The company expects third-quarter revenue to fall within a range of 5 percent above or below $335 million, it said, against analysts’ expectations of $360.5 million, according to Thomson Reuters I/B/E/S.
“For the third quarter, we continue to see weakness in the mobile sector with recent reductions in customer demand,” Chief Executive Russell Ellwanger said.
TowerJazz has seen “some pullback in the mobile market” in the past few weeks that was not forecast just a month ago, Ellwanger told Reuters.
Some customers within the mobile space “recently decreased their Q3 orders”, Ellwanger said. “It’s a big band of customers, so it appears it’s a weakness in the market,” he said, though he added he won’t know for sure until he sees industry reports.
TowerJazz’s Tel Aviv-listed shares were 7.3 percent lower at 1027 GMT, while the benchmark Tel Aviv 125 index was up 0.3 percent.
The company is forecasting record revenue in the fourth quarter, with sales expected to be lifted by an increase in its capacity to manufacture silicon germanium chips used in high-speed data transfer.

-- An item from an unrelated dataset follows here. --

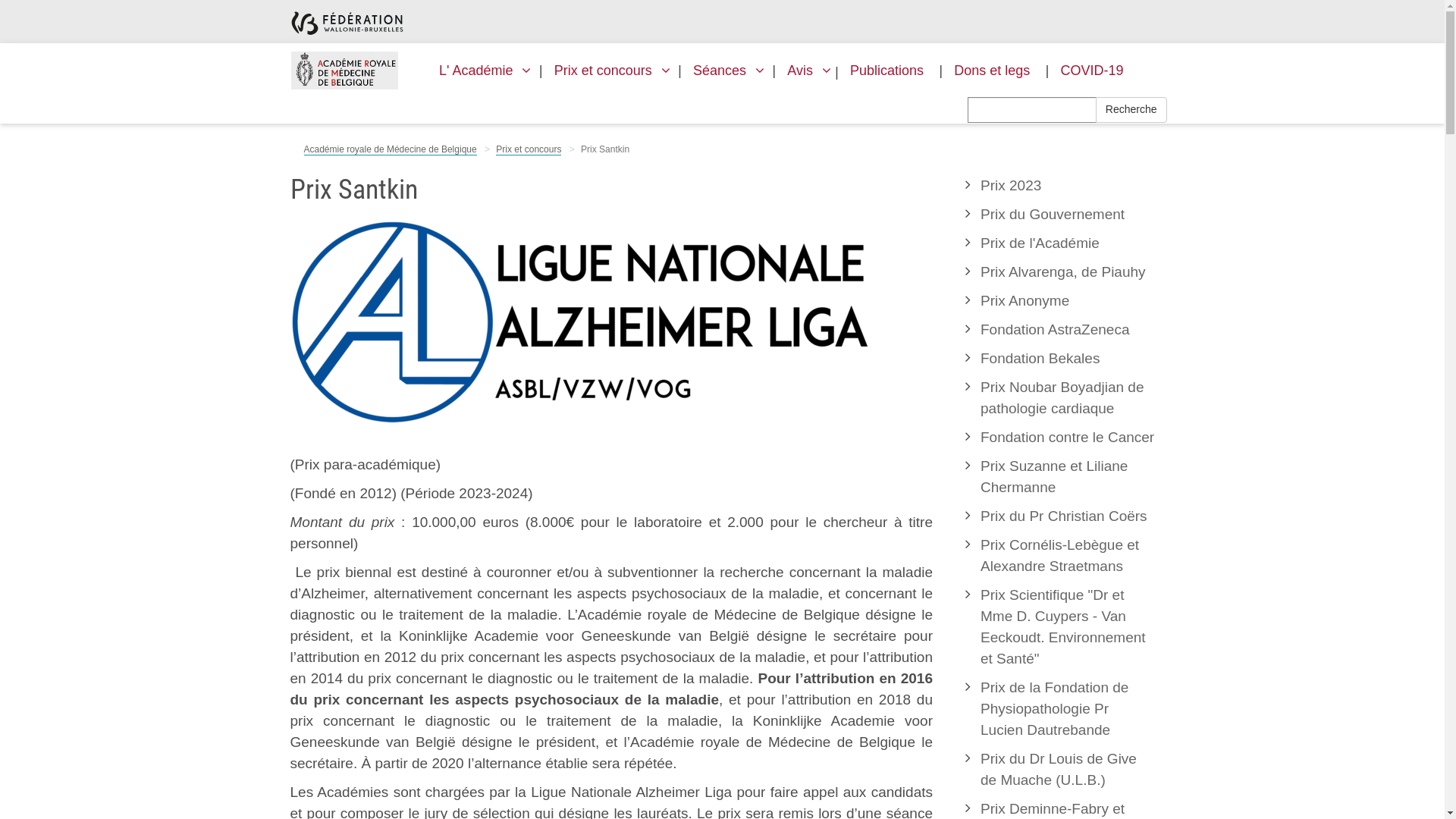  What do you see at coordinates (344, 70) in the screenshot?
I see `'ARMB'` at bounding box center [344, 70].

It is targeting record fourth quarter revenue of about $360-$380 million, versus analysts’ estimates for $381 million.
Customer demand for silicon germanium is very high and still growing, TowerJazz said. Given that mid-to-long-term demand exceeds the company’s newly acquired capacity, it has invested in additional capacity at its facility in Newport Beach, California, it said, which is targeted to come on line in the first quarter of 2019.
TowerJazz, which specialises in analogue chips used in cars, medical sensors and power management, earlier reported second-quarter results in line with expectations. Its diluted earnings per share excluding one-time items stood at 41 cents in the second quarter, down from 53 cents a year earlier. Revenue fell to $335 million from $345 million.